===== Exercise data =====

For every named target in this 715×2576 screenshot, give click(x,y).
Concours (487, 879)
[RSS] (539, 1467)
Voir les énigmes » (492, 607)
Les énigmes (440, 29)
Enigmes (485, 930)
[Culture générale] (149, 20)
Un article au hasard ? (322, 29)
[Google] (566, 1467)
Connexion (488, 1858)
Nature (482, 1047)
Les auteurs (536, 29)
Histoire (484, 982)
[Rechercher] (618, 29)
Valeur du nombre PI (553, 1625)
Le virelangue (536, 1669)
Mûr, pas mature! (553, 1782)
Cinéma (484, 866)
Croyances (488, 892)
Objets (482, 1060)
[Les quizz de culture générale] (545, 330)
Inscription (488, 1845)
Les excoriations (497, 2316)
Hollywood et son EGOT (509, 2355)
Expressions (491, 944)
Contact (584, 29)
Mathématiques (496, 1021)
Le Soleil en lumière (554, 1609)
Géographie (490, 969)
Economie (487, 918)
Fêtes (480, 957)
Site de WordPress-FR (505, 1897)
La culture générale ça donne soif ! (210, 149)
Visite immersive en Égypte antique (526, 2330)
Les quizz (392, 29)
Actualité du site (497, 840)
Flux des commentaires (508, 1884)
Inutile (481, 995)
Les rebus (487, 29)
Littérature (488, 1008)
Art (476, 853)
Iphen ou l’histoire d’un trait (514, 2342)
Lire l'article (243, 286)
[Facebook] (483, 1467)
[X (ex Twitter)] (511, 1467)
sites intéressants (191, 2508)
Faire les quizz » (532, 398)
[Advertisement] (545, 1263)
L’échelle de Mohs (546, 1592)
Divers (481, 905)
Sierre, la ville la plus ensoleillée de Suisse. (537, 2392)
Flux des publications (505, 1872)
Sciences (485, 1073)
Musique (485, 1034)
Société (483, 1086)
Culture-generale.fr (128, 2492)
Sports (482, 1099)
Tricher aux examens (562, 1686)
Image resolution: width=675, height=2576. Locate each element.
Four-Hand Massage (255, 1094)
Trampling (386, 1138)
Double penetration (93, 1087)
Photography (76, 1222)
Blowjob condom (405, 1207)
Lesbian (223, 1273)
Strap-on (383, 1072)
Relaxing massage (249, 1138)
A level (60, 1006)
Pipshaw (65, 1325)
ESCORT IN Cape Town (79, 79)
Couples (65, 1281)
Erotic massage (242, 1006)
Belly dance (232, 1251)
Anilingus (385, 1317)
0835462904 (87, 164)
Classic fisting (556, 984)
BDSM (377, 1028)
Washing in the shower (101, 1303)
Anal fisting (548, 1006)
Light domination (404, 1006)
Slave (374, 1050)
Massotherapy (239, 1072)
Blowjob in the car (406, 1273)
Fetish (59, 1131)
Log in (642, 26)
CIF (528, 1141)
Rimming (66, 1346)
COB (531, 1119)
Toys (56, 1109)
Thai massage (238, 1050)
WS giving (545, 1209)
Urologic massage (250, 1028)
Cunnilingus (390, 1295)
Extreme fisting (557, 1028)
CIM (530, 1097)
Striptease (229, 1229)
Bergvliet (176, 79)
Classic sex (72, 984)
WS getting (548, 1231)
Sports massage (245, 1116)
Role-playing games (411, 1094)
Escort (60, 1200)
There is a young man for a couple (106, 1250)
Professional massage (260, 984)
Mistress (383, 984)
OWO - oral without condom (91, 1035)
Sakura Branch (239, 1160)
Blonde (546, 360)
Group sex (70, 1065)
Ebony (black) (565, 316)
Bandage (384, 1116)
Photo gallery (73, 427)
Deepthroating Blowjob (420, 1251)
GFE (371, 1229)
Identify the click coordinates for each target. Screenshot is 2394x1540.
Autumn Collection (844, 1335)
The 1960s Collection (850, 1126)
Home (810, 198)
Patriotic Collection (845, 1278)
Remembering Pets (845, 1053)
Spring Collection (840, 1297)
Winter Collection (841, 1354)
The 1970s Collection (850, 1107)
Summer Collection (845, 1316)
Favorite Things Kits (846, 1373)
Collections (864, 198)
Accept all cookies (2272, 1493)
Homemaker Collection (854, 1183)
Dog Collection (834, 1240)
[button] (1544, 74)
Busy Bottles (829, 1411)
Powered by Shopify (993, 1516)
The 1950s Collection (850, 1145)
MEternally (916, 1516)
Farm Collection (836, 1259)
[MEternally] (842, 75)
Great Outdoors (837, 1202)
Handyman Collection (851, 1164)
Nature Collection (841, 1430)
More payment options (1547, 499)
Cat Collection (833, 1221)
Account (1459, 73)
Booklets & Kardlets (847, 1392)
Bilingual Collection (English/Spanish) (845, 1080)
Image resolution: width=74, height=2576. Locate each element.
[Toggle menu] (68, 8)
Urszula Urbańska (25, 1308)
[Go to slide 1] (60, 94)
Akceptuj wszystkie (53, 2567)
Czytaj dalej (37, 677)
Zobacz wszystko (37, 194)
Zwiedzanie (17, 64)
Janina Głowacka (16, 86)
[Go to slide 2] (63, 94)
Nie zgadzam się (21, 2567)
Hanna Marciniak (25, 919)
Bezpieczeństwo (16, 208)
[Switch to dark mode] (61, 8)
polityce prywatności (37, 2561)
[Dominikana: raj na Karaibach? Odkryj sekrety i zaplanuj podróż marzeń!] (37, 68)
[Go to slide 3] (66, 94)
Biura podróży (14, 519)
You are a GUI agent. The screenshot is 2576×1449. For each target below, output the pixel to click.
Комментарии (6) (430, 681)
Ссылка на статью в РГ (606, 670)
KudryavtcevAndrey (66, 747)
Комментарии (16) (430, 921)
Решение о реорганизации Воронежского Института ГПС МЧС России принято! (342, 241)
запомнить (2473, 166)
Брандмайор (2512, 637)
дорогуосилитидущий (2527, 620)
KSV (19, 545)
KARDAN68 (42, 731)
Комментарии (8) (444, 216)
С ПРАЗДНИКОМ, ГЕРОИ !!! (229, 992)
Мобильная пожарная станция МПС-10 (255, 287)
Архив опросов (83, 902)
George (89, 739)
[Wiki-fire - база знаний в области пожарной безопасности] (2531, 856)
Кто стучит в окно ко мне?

=====

#### Exercise requirements
Scan the entries above, and wherever a line holds the string "Комментарии", copy it.

#### Solution for this task
Комментарии (6) (430, 681)
Комментарии (16) (430, 921)
Комментарии (8) (444, 216)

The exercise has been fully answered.